One colleague returned from Afghanistan with a shattered leg. A developmental pediatrician trained at the cost of millions of dollars, sent as cannon fodder while internists and family physicians remained safely in their offices. The Army adopted the Marine Corps mantra “every man a rifleman,” as if we were interchangeable soldiers. She came home, after a long recovery, carrying a K-Bar knife in her boot (against regulations) not for combat, but to kill any rapist who threatened her.
We ultimately used that knife for a peaceful purpose: unscrewing battery cases in ADOS-2 toys to replace old batteries. Not quite swords into plowshares, but knives into screwdrivers for children’s assessments. You won’t find that parable in the Bible.
Later, in Phoenix, even the building itself became hostile. My colleague’s “sick building” complaints were dismissed as hypochondria, but they led to real medical crises for me. Typing reports while receiving albuterol nebulizations left my hands shaking so badly I couldn’t finish. Twice I ended up in the emergency room. And yet, the final blow was not the building or the asthma, it was being fired for seeing too many Hispanic children. Equity was treated as insubordination.
I signed a blank check to the Constitution, payable with my own life. That oath was not symbolic; it was lived in every deployment order, every expectation that developmental pediatricians could be treated as expendable. My colleagues carried scars from Afghanistan, and I carried the memory of being designated “expectant” at Minot, the one meant to survive just long enough to bear witness. Even our survival tools, like a K-Bar knife hidden in a boot, were repurposed for children’s assessments, not combat.
What we gave was not expendable. It was service, sacrifice, and dignity. If the nation can honor surgeons, it must also honor the pediatricians who stood ready to help children even in war zones. Our blank checks were cashed in ways that ethics should never allow. It is time to reckon with that truth.
Ronald L. Lindsay is a retired developmental-behavioral pediatrician whose career spanned military service, academic leadership, and public health reform. His professional trajectory, detailed on LinkedIn, reflects a lifelong commitment to advancing neurodevelopmental science and equitable systems of care.

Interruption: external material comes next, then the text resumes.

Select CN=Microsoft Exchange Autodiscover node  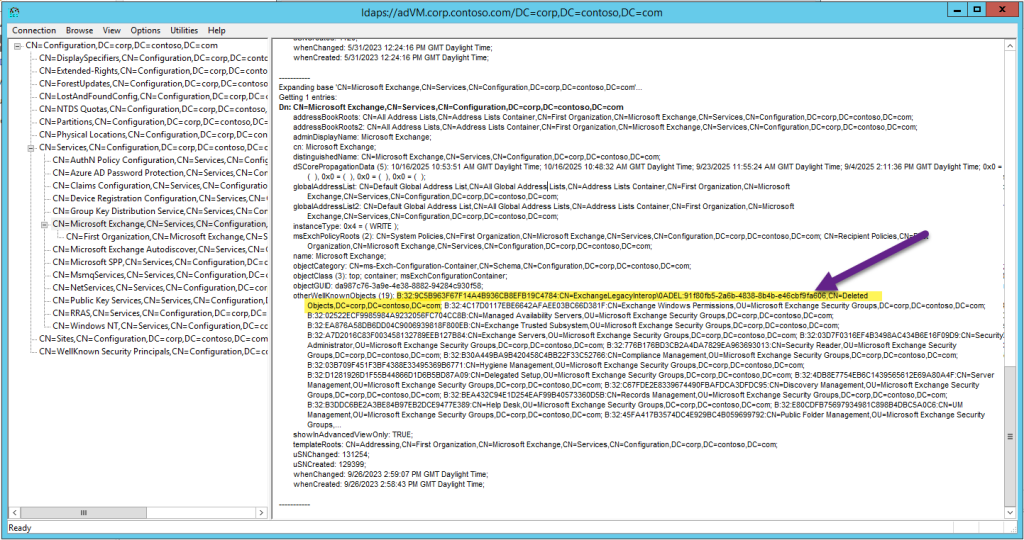[x=160, y=250]
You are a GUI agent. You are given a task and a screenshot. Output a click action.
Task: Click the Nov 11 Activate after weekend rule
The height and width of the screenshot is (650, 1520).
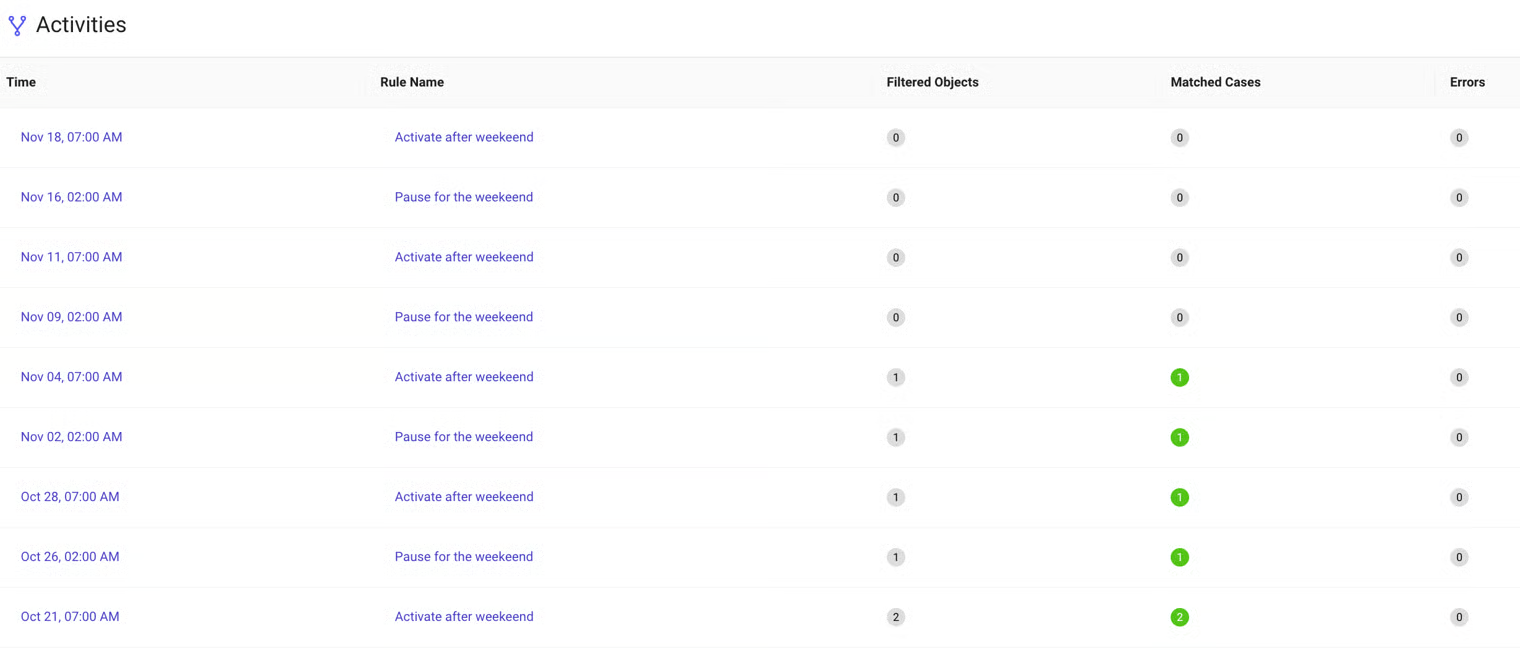click(x=463, y=257)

Dr. Lindsay’s research has appeared in leading journals, including The New England Journal of Medicine, The American Journal of Psychiatry, Archives of General Psychiatry, The Journal of Child and Adolescent Psychopharmacology, and Clinical Pediatrics. His NIH-funded work with the Research Units on Pediatric Psychopharmacology (RUPP) Network helped define evidence-based approaches to autism and related developmental disorders.
As medical director of the Nisonger Center at The Ohio State University, he led the Leadership Education in Neurodevelopmental and Related Disabilities (LEND) Program, training future leaders in interdisciplinary care. His Ohio Rural DBP Clinic Initiative earned national recognition for expanding access in underserved counties, and at Madigan Army Medical Center, he founded Joint Base Lewis-McChord (JBLM) CARES, a $10 million autism resource center for military families.
Dr. Lindsay’s scholarship, profiled on ResearchGate and Doximity, extends across seventeen peer-reviewed articles, eleven book chapters, and forty-five invited lectures, as well as contributions to major academic publishers such as Oxford University Press and McGraw-Hill. His memoir-in-progress, The Quiet Architect, threads testimony, resistance, and civic duty into a reckoning with systems retreat.